Well, you knit it. There is the scarf. It is proof. There is also a vest. You could knit that in an evening too. I am not sure they are practical or comfortable but it is fashion and who said fashion was comfortable? So, the buyer needs a pattern. I dictate it to her on the spot. "You cast on ten stitches. You knit each row. When you get to the end of the yarn you cast off. You need to use these needles (20mm for those of you who are technically minded) and make sure you keep the edge stitches straight by giving it a gentle tug like this." I demonstrate. The knitter smiles, pays my fellow conspirator, and heads off saying to her friend, "I'd never be able to write a pattern like that."
It makes me wonder about patterns rather than the person. Is there an unnecessary mystique about these things? There are lace patterns of immense complexity - tablecloths where no two pattern rounds are the same. They deserve to be revered. I doubt I could contemplate creating one. Many patterns, while a little more complex than the 'pattern' I gave the knitter, are really not complicated at all. The language is a little different but so is the language of many instructions - not to mention the difference between English (also used in Australia) instructions and American instructions and differences in knitting styles English vs Continental etc.
Oh, no wonder some people are confused and we all need instructions for some things. I am not going to laugh at that knitter.
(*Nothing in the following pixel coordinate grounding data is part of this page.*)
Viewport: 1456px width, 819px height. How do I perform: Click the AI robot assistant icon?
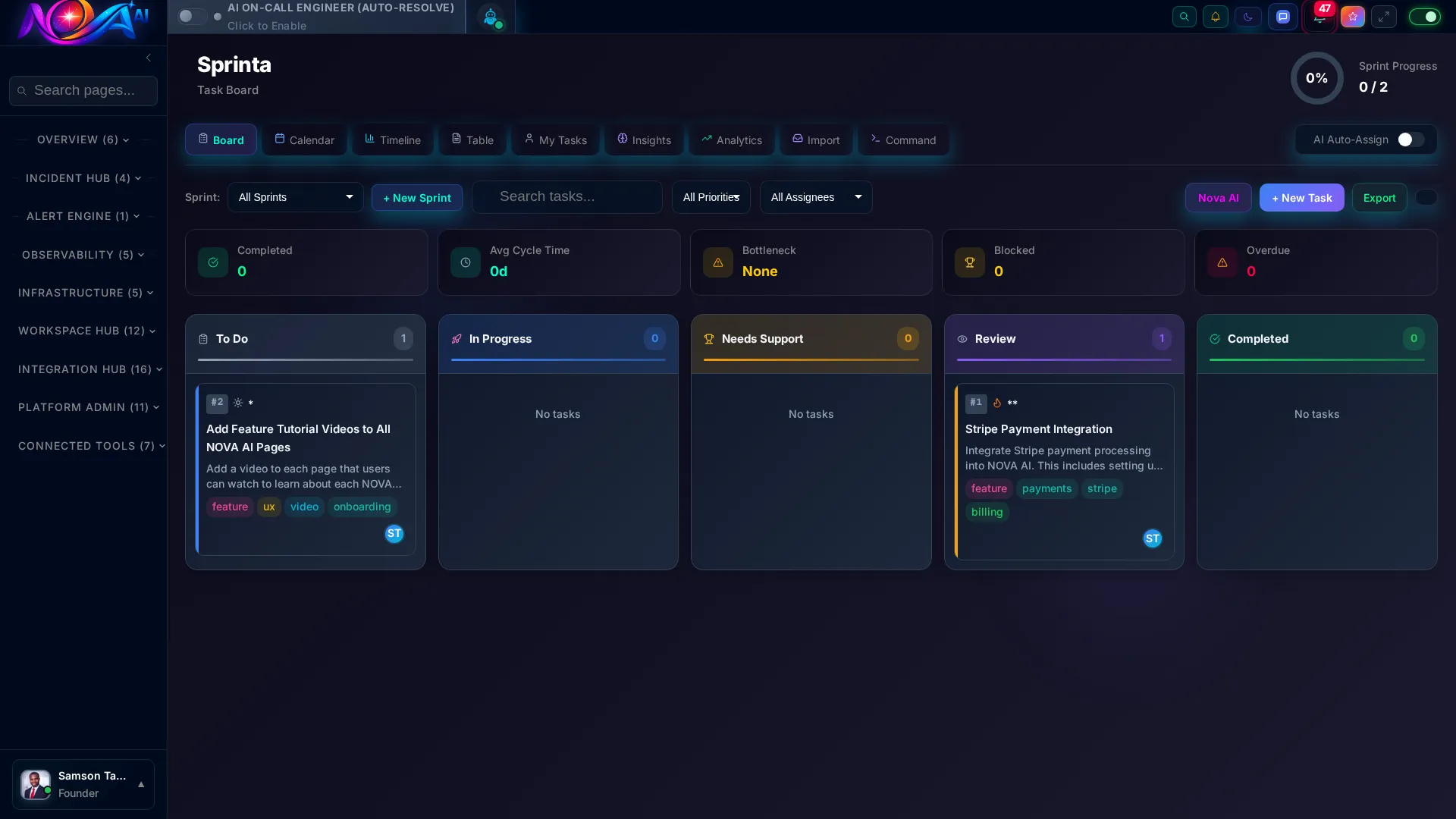pyautogui.click(x=491, y=17)
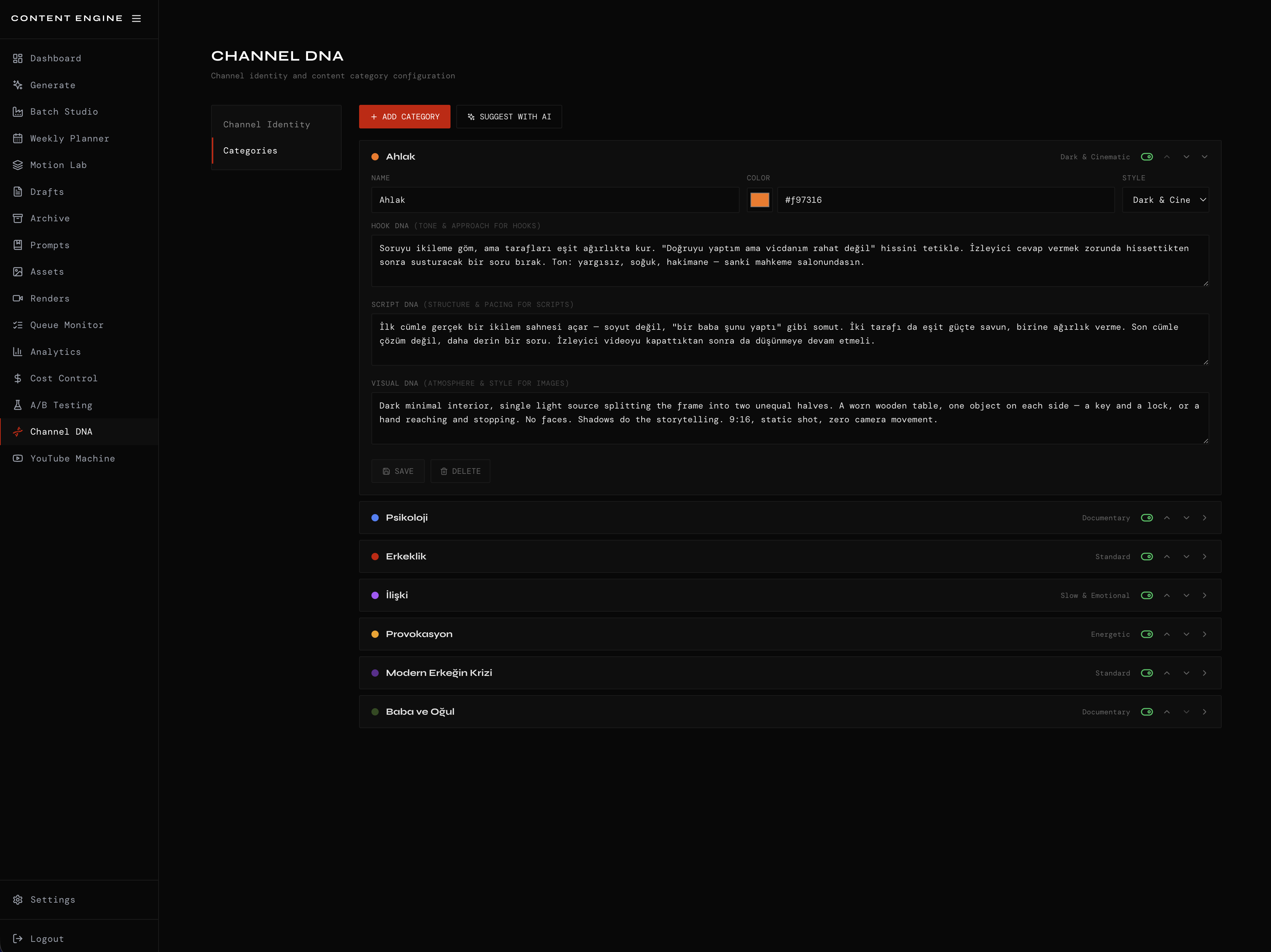Click Suggest with AI button
The width and height of the screenshot is (1271, 952).
point(509,117)
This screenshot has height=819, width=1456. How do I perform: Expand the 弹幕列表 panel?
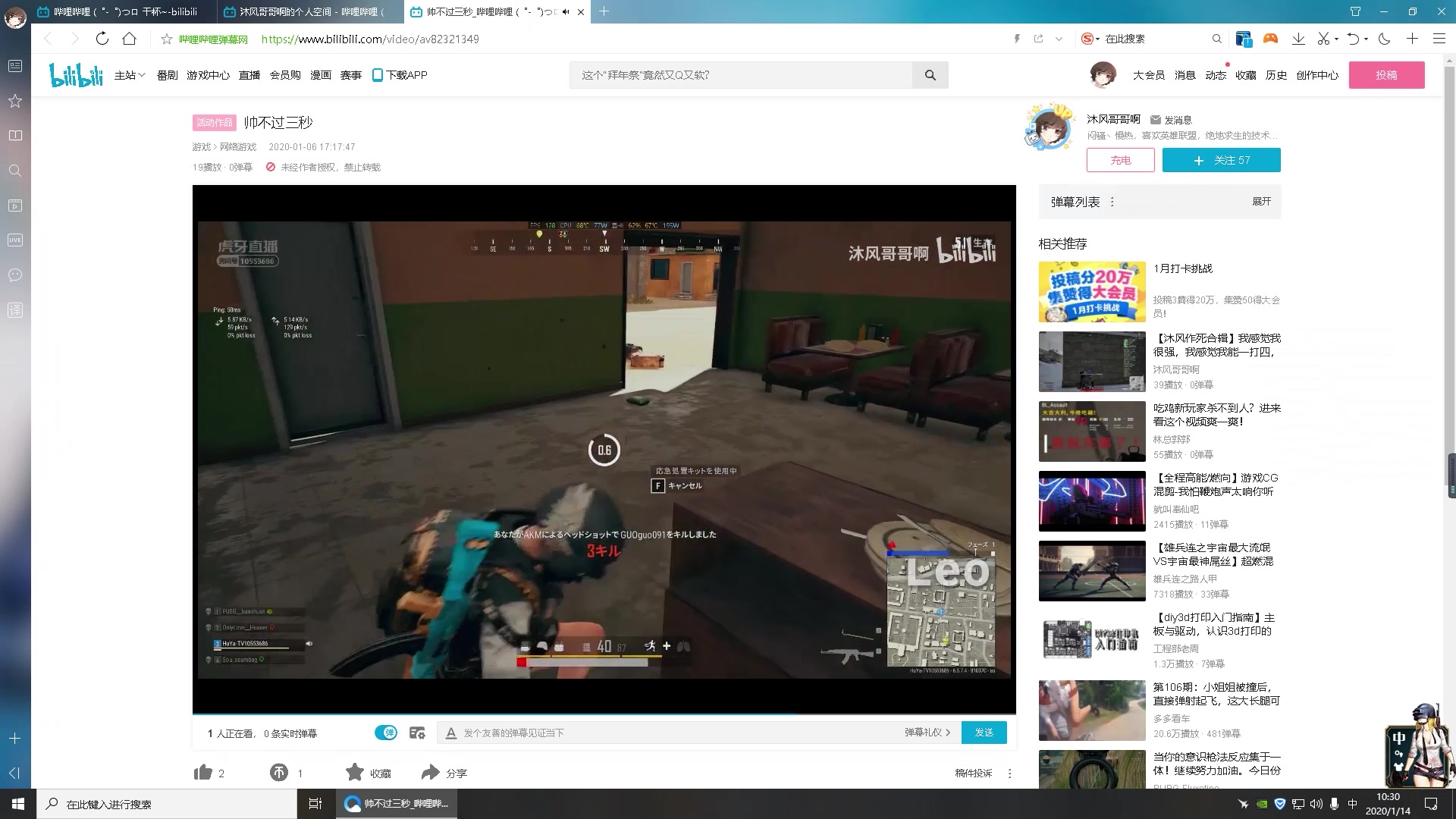click(1261, 202)

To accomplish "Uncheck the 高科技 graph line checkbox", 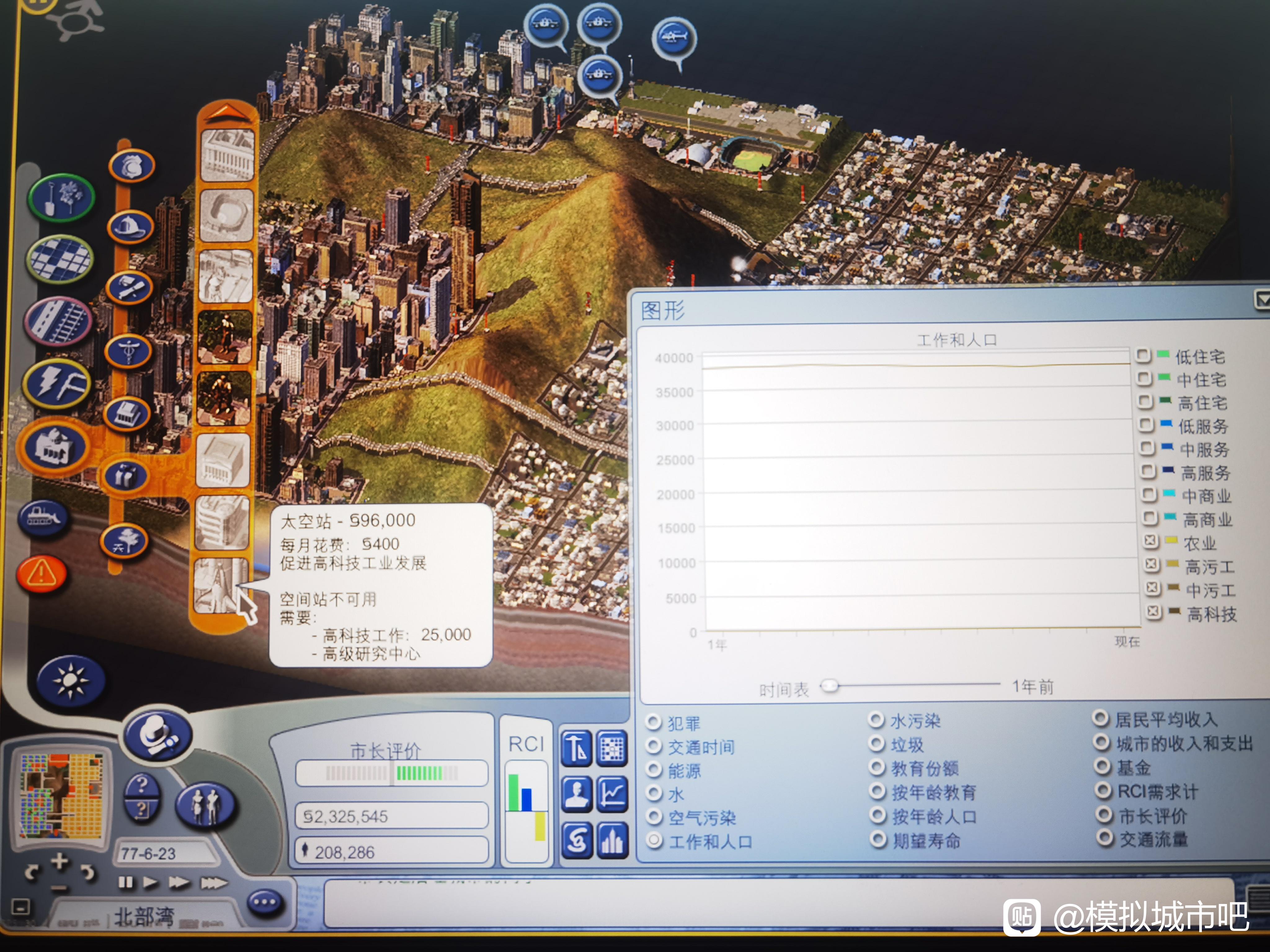I will click(1153, 612).
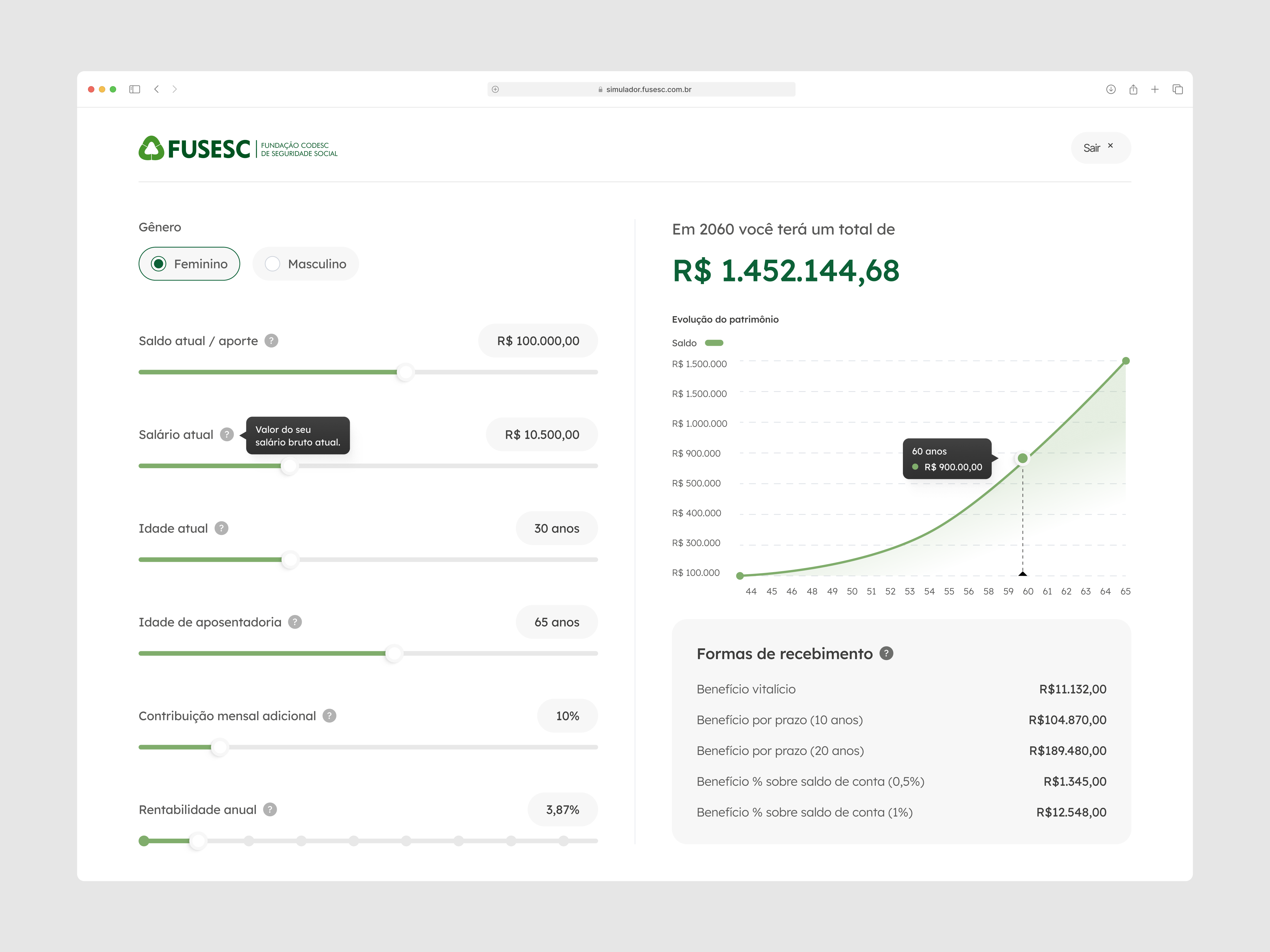Image resolution: width=1270 pixels, height=952 pixels.
Task: Toggle the browser sidebar icon
Action: [x=135, y=89]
She is knitting. She is going to make something. She will be able to say. "I made it." That is what matters.

3 comments:

Rachel Fenton said...

I cannot follow patterns - I have tried! Again and again. I can, however, knit, and french knit (cotton bobbin with four pins in the top and a pin/crocheting hook for pulling the loops over the pins), and I can make a basic lace, and I can crochet, and I can make lace cuffs and collars fro dolls clothes and tiny little flowers, but beyond these, and any larger, all I can make are scarves and rectangles and circles (not jersey shapes or mittens with thumbs), I make scarves and sew rectangles into bags. If I could be shown (ie watch another person knitting more complicated things whilst describing the process) I could learn more, alas time (for now) and a lack of my grandmother (who could knit anything) means I will have to make do with scarves, for now.

I reckon I could make one mitten - but it's the getting two to match that's the problem!

catdownunder said...

Never mind! There are some great patterns which are nothing more than rectangles or squares of something equally simple! (There's a great book called Kimono Style - and there is always 'scrumbling' which breaks all the rules you ever managed to learn about anything.) There is also some yarn (made by Noro) on one of the stalls which is made like French knitting...it would be like knitting with rope and it is expensive but the vest made from it has caused a lot of interest! We will get you there Rachel!

Rachel Fenton said...

Thanks! Kimono style sounds very me!